When a string is fed into a turing machine, it is printed on the tape from left to right. The turing machine will overwrite parts of the tape (which may not even include the string), eventually accepting or rejecting the string it was given. A state machine diagram for a turing machine capable of recognizing our context-sensitive language is shown below:
The machine begins at the left end of the tape, where the first character in the string is located. If the string is an empty string, then that part of the tape will be blank - indicated by the square cup symbol. If the string is non-empty, then we should encounter an a first. Like with an NFA, a TM will halt if it encounters anything unexpected and reject the string. Otherwise, when we encounter that a, overwrite it with an x.
Next, move past all the a characters until we reach the first b. Replace it with a y. Move to the first c. Replace it with a z, and now work backwards to the beginning of the tape where we placed an x. Move right, and if we find an a, repeat this process of replacing characters. We will be moving right past y and z characters on repetition, just ignore them. Eventually there will come a point where there is a xy substring on the tape. This means we have consumed every a. If this is the case, then we should have consumed every b and c by turning them into y and z. If that's all we encounter until we reach the right end of the tape, which is blank, then the string should be accepted as it fits our pattern.

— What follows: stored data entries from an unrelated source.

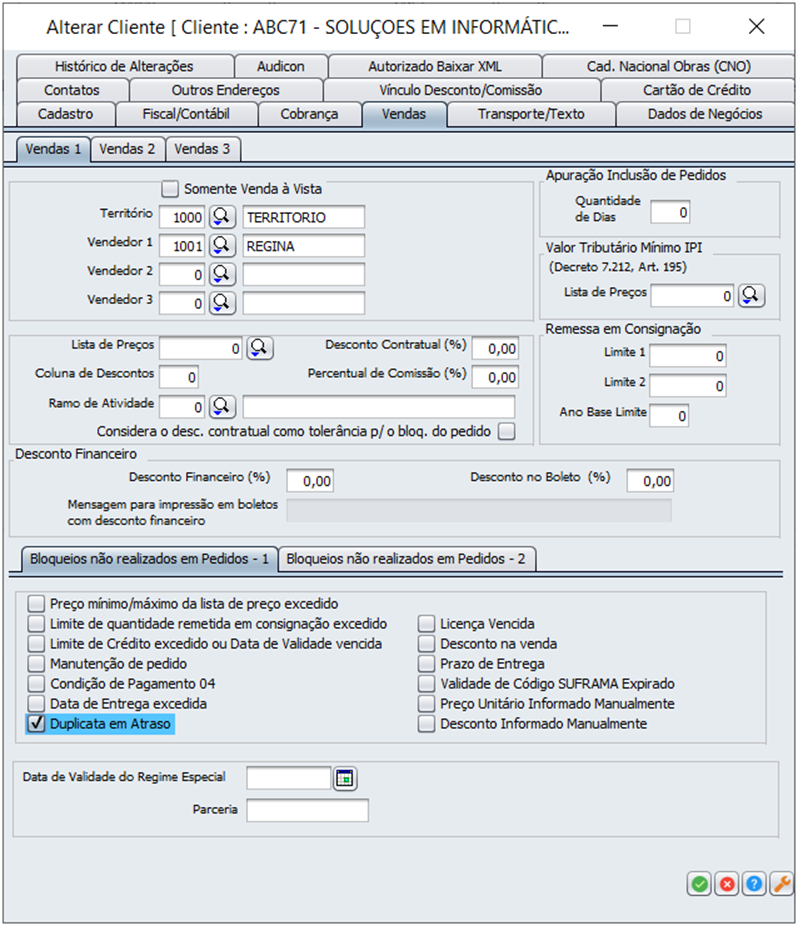Viewport: 798px width, 926px height.
Task: Click the Desconto Contratual (%) field
Action: click(495, 348)
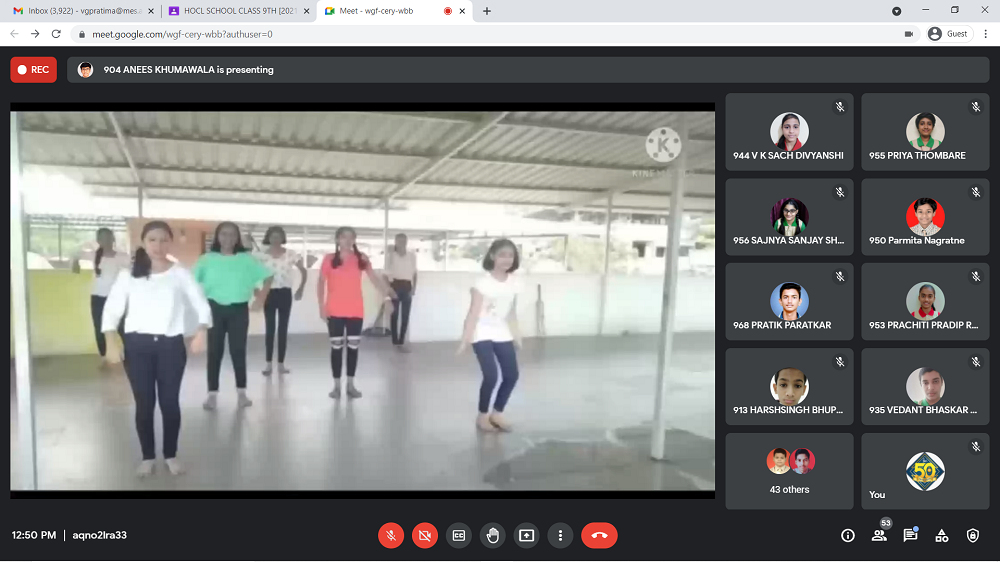Toggle closed captions
The height and width of the screenshot is (562, 1000).
[x=459, y=535]
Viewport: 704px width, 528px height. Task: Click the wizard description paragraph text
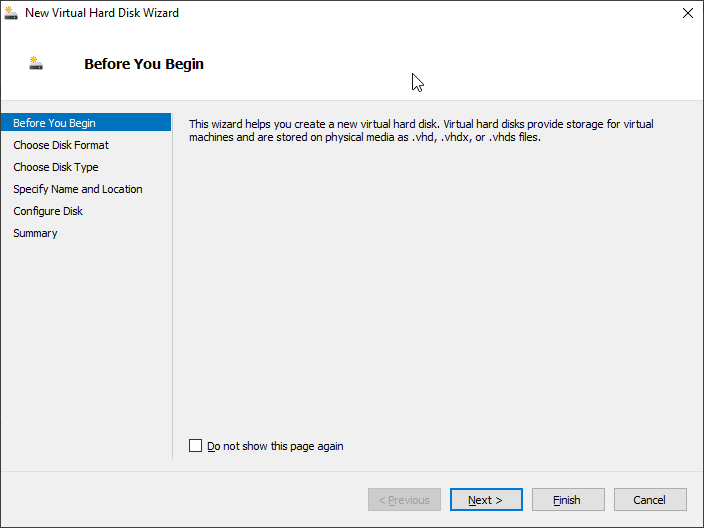click(x=420, y=131)
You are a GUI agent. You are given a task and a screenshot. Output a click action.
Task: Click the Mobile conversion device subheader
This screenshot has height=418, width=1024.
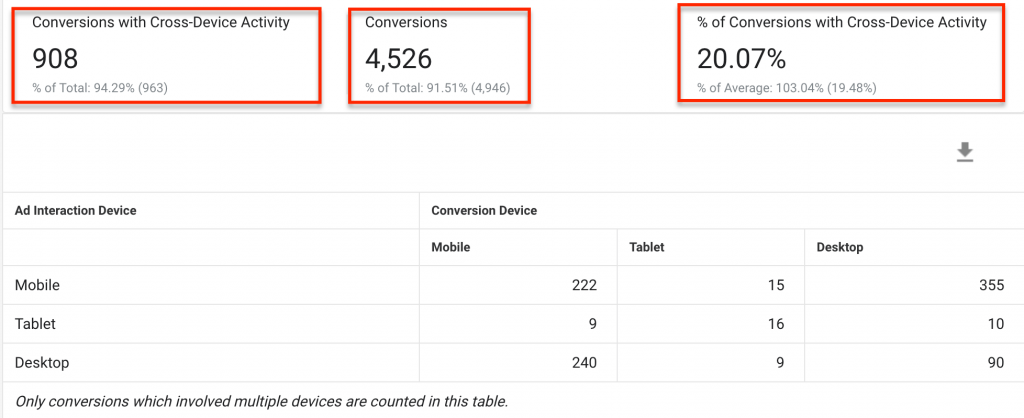coord(451,247)
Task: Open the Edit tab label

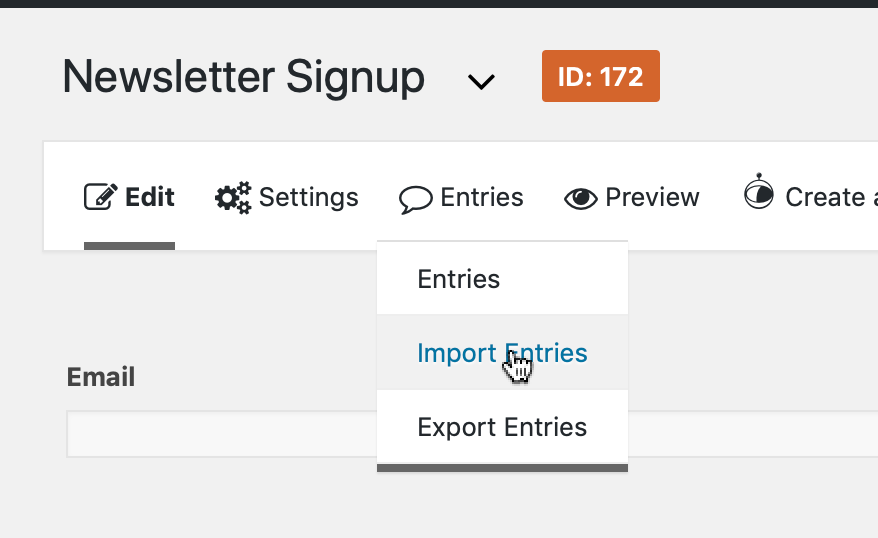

For the string aaabbbccc, we would see the following tape history:
aaabbbccc
xaabbbccc
xaaybbccc
xaaybbzcc
xxaybbzcc
xxayybzcc
xxayybzzc
xxxyybzzc
xxxyyyzzc
xxxyyyzzz
If this was the 1940's and we were still using magnetic tapes, we would know that our string was accepted based on the fact that only x, y, and z characters are left on the tape, besides the blank slots. You could probably imagine doing the same thing with a string in some programming language - if so, you would be using a computer that is turing complete, which is all of them.
Recursively Enumerable Languages and Beyond
By now you're probably wondering about that last bubble in the Chomsky hierarchy diagram - you know, the big one. Well, the situation is rather interesting. We started off trying to avoid having to list every string in our language one by one, because of how inconvenient that was. Recursively enumerable languages are those languages that contain strings that must be listed, like iterating through an array. So we're back to square one.
The problem here, as I've described before, is that a string can be of any length. Therefore, it is possible for a language's set to be infinite in size. In fact, that is true of every language we have looked at so far. Languages that lie outside of the set of context-sensitive languages are therefore problematic and present a host of complicated issues which are usually addressed in the second half of a theory of computation course. This second half then becomes less about languages and more about abstract problems which lie outside the scope of this lesson.
So, that concludes this topic. Hopefully this was able to give you a bit more confidence as you head into one of the more theoretical courses in the typical computer science program. Good luck and thank you for reading.